Medikation zur Blutgerinnungshemmung (Antikoagulation)

Bei manchen Herzfehlern und insbesondere nach der Korrektur mancher Herzfehler erhalten die Patienten eine dauerhafte Gabe von blutgerinnungshemmenden Medikamenten um das Risiko von Thrombosen zu verringern. Neben der schwach wirkenden Acetylsalicylsäure (ASS) gibt es die stark wirkenden Cumarine (Marcumar, Warfarin).

Diese Medikamente müssen vor Operationen rechtzeitig abgesetzt werden, da sie bis zu 14 Tage den Organismus beeinflussen!

Als dritten Wirkstoff gibt es Heparin, das vor allem in der Klinik und intravenös gegeben wird. Es wirkt sofort mit sehr kurzer Nachwirkungszeit.

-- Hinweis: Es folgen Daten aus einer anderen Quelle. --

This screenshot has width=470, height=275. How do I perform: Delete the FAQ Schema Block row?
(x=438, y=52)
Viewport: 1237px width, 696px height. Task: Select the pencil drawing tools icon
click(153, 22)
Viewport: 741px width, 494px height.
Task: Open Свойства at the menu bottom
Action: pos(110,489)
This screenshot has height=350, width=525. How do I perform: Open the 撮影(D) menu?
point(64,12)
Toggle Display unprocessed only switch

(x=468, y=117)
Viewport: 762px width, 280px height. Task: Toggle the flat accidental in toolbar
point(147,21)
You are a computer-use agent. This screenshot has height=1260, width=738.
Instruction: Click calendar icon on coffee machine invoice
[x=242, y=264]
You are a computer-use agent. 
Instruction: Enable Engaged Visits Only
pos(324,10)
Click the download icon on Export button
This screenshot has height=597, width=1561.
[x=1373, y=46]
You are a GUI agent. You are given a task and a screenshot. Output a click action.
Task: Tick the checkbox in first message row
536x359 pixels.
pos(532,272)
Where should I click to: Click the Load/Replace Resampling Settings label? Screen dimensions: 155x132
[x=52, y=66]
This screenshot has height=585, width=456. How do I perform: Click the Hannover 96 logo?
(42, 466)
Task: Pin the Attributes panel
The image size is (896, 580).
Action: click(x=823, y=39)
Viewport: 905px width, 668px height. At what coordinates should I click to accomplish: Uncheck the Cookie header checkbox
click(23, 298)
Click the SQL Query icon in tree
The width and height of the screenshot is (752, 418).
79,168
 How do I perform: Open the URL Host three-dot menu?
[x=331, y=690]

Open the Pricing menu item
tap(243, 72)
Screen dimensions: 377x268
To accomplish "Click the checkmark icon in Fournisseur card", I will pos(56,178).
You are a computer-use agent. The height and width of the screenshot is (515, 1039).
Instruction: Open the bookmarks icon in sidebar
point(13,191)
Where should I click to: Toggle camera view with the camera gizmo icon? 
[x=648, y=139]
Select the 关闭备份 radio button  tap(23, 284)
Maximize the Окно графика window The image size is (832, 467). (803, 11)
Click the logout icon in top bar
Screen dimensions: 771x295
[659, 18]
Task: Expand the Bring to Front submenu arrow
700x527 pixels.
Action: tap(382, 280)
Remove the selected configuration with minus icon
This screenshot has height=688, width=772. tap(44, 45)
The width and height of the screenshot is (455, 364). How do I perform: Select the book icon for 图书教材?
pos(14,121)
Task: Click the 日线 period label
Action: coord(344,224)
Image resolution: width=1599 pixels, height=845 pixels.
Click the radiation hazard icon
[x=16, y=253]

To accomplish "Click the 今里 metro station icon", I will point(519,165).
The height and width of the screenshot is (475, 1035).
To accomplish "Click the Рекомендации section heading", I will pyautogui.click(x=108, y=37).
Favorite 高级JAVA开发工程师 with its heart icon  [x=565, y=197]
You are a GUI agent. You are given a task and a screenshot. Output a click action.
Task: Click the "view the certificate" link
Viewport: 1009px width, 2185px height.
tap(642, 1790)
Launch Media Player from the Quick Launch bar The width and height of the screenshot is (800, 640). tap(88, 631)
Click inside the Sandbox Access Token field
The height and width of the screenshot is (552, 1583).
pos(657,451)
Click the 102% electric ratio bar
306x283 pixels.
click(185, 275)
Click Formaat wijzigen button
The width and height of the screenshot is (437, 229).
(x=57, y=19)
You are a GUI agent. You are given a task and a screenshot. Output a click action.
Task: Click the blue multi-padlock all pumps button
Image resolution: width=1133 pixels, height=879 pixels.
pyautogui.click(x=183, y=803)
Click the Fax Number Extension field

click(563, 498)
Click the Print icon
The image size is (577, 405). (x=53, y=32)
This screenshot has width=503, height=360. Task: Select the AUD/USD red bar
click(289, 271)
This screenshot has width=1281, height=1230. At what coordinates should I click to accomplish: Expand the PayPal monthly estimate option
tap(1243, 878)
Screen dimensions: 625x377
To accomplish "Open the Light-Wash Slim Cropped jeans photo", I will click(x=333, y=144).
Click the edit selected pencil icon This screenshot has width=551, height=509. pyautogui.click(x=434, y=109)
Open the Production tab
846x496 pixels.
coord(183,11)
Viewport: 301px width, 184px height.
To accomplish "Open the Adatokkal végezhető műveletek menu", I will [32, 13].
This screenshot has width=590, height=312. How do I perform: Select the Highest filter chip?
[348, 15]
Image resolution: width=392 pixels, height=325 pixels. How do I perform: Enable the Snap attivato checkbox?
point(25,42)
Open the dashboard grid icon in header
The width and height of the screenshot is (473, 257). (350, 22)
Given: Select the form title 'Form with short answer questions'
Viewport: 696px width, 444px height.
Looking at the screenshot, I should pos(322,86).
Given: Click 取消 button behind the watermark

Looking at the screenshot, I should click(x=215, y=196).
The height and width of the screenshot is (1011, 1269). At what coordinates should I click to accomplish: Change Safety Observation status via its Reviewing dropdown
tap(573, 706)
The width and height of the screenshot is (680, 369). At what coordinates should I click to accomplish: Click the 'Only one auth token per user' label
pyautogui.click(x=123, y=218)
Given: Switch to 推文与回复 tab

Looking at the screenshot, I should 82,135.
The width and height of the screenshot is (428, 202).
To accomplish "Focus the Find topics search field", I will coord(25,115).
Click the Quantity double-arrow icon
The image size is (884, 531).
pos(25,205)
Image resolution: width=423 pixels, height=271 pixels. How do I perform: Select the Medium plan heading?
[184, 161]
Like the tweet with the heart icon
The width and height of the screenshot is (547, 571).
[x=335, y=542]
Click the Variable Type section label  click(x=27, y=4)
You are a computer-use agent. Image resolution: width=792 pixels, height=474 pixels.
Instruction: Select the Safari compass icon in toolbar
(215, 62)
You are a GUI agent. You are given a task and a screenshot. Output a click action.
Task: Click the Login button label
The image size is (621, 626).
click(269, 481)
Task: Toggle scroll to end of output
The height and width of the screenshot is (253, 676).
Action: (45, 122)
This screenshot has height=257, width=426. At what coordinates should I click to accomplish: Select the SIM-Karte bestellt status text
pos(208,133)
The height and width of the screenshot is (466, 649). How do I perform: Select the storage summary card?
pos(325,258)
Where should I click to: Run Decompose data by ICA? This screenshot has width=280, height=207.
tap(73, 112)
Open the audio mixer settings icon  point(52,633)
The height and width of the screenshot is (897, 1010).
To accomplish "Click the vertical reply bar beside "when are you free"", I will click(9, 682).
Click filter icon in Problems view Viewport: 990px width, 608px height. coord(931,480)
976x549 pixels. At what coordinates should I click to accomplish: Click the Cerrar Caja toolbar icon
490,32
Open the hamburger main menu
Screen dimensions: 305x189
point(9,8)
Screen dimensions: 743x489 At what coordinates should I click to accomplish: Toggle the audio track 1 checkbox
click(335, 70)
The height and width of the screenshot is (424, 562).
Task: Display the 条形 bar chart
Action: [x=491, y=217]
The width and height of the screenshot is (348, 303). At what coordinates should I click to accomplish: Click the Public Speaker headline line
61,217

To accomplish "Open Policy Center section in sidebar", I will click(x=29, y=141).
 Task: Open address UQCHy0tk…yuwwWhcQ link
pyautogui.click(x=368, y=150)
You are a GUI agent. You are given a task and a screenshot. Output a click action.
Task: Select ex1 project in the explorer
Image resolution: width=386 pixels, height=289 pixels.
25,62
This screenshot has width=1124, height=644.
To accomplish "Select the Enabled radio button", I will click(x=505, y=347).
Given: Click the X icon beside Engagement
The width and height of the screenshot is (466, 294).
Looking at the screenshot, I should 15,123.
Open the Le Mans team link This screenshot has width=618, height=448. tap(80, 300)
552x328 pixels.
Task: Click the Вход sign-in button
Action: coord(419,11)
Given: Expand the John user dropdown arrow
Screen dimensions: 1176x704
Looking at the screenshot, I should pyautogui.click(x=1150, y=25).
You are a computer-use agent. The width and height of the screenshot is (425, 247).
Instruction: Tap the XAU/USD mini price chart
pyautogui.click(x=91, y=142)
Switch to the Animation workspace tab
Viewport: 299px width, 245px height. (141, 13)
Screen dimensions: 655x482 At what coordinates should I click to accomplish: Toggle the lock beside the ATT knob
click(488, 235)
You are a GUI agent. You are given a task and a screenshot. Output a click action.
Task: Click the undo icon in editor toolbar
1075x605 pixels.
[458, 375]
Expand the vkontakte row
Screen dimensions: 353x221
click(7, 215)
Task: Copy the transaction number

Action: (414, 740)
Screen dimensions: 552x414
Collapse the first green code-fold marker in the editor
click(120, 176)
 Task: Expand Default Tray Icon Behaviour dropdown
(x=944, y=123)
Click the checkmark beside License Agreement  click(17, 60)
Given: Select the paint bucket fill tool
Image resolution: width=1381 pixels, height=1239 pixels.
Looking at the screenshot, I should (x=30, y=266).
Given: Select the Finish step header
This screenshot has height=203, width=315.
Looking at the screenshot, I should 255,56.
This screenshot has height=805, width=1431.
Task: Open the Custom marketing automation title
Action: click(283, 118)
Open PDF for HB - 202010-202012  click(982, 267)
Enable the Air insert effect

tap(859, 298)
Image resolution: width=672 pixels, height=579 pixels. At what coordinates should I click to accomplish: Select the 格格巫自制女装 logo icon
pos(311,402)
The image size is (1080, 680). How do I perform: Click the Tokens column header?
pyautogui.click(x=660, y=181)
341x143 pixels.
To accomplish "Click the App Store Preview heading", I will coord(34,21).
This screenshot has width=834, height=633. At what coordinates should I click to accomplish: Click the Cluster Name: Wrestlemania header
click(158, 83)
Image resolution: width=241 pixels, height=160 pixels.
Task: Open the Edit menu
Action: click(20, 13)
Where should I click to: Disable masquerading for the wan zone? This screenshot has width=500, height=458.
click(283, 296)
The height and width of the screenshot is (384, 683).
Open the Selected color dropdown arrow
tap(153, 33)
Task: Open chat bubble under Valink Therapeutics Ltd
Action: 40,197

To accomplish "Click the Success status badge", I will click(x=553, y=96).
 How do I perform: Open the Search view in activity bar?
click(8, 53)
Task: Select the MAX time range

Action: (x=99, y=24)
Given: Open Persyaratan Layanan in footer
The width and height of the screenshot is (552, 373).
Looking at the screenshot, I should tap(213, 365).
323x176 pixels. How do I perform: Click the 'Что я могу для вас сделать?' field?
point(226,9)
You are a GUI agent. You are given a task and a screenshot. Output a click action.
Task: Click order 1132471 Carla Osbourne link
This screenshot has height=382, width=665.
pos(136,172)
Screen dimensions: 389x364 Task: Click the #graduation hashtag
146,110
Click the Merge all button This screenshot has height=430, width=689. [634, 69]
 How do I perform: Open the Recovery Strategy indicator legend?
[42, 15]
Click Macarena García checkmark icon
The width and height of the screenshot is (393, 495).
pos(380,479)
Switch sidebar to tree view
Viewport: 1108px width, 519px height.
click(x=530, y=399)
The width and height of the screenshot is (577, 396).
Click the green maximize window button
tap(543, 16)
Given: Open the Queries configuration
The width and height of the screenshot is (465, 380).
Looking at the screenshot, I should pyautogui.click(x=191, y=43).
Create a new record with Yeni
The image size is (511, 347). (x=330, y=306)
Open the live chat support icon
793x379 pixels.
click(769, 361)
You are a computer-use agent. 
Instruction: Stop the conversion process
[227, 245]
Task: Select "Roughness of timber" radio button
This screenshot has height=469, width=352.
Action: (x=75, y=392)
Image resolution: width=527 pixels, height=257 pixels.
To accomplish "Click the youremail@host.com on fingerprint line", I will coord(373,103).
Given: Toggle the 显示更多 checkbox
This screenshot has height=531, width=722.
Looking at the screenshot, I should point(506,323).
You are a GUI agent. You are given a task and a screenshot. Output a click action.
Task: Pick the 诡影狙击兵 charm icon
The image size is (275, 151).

Die Dauereinnahme von Cumarinen (Marcumar oder Warfarin) bedarf einer regelmäßigen Blut-Kontrolle, die der Patient oder seine Eltern in der Regel selber durchführen können. Der Blutgerinnungsstatus, der nach dem vermehrten Verzehr von Vitamin K-haltigen Nahrungsmitteln oder möglicherweise infolge von Infekten schwanken kann, muss dann durch eine Anspasssung der Medikamenten-Dosis ausgeglichen werden. Dieses "Problem" besteht bei der Gabe von ASS und Heparin nicht.